Pa.R.A. P . 1512 (a)( t ) provides:
(a) Appeals Authorized by Law. Except as otherwise prescribed by Subsection (b) of this rule:
(1) A petition for review of a quasijudicial order, or an order appealable under 42 Pa.C.S.A. § 763 (b) (awards of arbitrators) or under any other provision of law, shall be filed with the prothonotary of the appellate court within 30 days after the entry of the order.

We note further that the Department of Corrections maintains rules governing an inmate's mail privileges. Those rules include the handling of certified and registered mail:

1. Each institution will establish procedures in cooperation with the local U.S. Postmaster for the processing of certified or registered mail.

2. Determination of mail to be sent by these methods will be the responsibility of the inmate.

3. The inmate must have funds available in his personal account and an approved cash slip for such postage payment in order to send mail certified or registered. Commonwealth of Pennsylvania, Department of Corrections, Inmate Mail Privileges, DC-ADM 803 Administrative Directive, § V(C)(1)-(3). According to these rules. an inmate can only utilize U.S. Postal Forms 3817 or 8800 if he has funds available in his personal account.

The envelope containing the petition apparently was discarded and, therefore, was never made part of the record.

Although Parolee erroneously sent the Petition to the Philadelphia Court of Common Pleas, the date of filing remains April 20, 1994. Pa.R.A.P. 751; Cudo v. Hallstead Foundry, Inc., 517 Pa. 553, 539 A.2d 792 (1988) (Nix, C.J., concurring).

By an order dated May 6, 1994, we held that the petition was untimely filed and dismissed Parolee's appeal. However, Parolee subsequently filed a letter in this court requesting reinstatement of the petition. Parolee maintained that the cash slip he received from the Department of Corrections constituted sufficient proof that he mailed his petition prior to the expiration of the thirty day appeal period, thus securing an appeal date of April 14, 1994. See Pa.R.A.P. 1514 (a); Sheets v. Department of Public Welfare, 84 Pa. Commw. 388, 479 A.2d 80 (1984).

Pa.R.A.P. 1514 (a) (emphasis added) provides in pertinent part:

(a) Filing With the Prothonotary. The petition for review, with proof of service required by Subdivision (c) of this rule, shall be filed with the prothonotary of the appellate court. If the petition for review is transmitted to the prothonotary by means of first class mail, the petition shall be deemed received by the prothonotary for the purposes of Rule 121 (a) (filing) on the date deposited in the United States mail, as shown on a U.S. Postal Service Form 3817 certificate of mailing. The certificate of mailing shall show the docket number of the matter in the government unit and shall be either enclosed with the petition or separately mailed to the prothonotary. . . .

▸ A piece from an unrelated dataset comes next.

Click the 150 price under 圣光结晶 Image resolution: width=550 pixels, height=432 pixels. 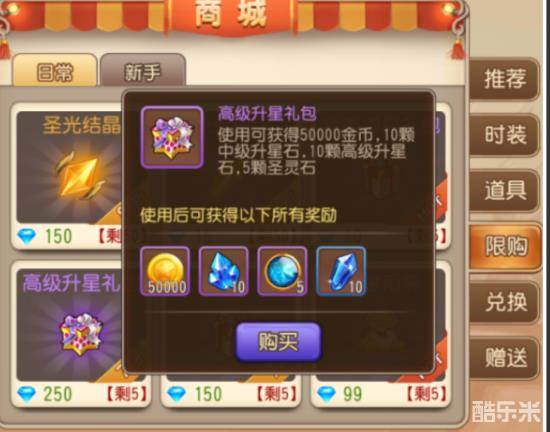59,236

By an order dated June 3, 1994, this court reinstated the Petition for Review and directed both parties to file briefs addressing not only the merits of the appeal, but also the applicability of Turner v. Board of Probation and Parole, 137 Pa. Commw. 609, 587 A.2d 48 (1991), to this case.

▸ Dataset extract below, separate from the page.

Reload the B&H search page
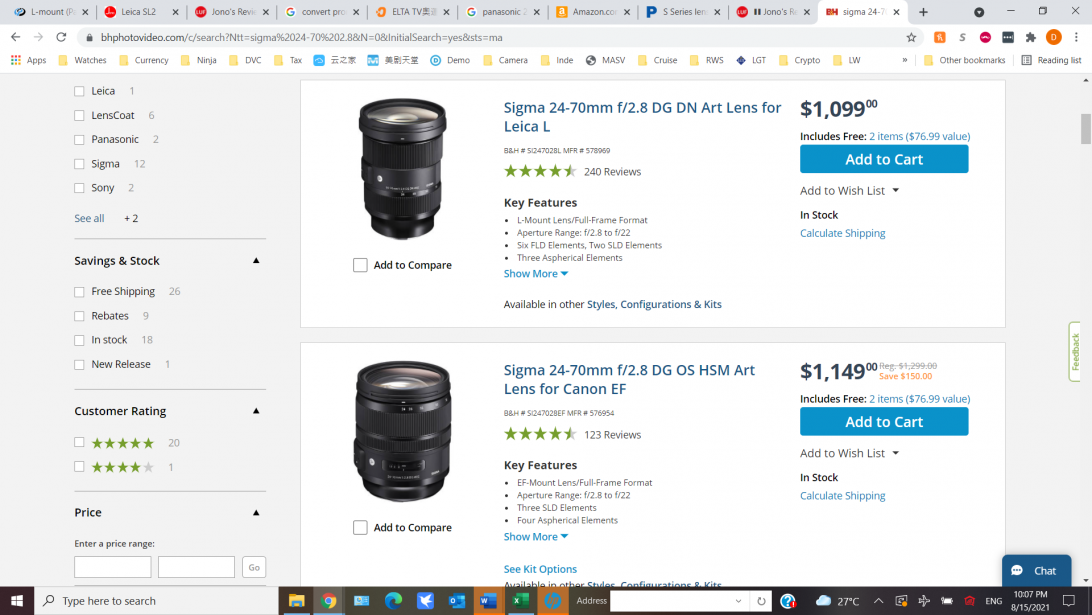Screen dimensions: 1092x615 point(61,37)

In Turner, we refused to adopt the United States Supreme Court's ruling in Houston v. Lack, 487 U.S. 266, 108 S. Ct. 2379, 101 L.Ed.2d 245 (1988). In Houston, the Supreme Court, interpreting the filing of appeals under the Federal Rules of Appellate Procedure, held that a pro se prisoner's notice of appeal is "filed" at the moment the prisoner delivers the notice to prison authorities for forwarding to the district court. In declining to follow Houston, we noted that because an incarcerated petitioner is entitled to counsel, Bronson v. Board of Probation and Parole, 491 Pa. 649, 421 A.2d 1021 (1980), cert. denied, 450 U.S. 1050, 101 S. Ct. 1771, 68 L.Ed.2d 247 (1981), he has access to someone who is capable of filing his appeal in accordance with our appellate rules of procedure, and that, if he chose not to do so, there were certain adverse effects including having his appointed counsel file his appeal for him. The court in Turner specifically held:

Since the Court's decision in Houston, the Federal Rules of Appellate Procedure have changed and now specifically provide for appeals by an inmate confined in a correctional institution:

If an inmate confined in an institution files a notice of appeal in either a civil case or a criminal case, the notice of appeal is timely filed if it is deposited in the institution's internal mail system on or before the last day for filing. Timely filing may be shown by a notarized statement or by a declaration (in compliance with 28 U.S.C. § 1746) setting forth the date of deposit and stating that first-class postage has been prepaid.... Fed.R.A.P. 4 (c). This federal rule is substantially different from Pennsylvania's parallel rule. See Pa.R.A.P. 151 4 (a).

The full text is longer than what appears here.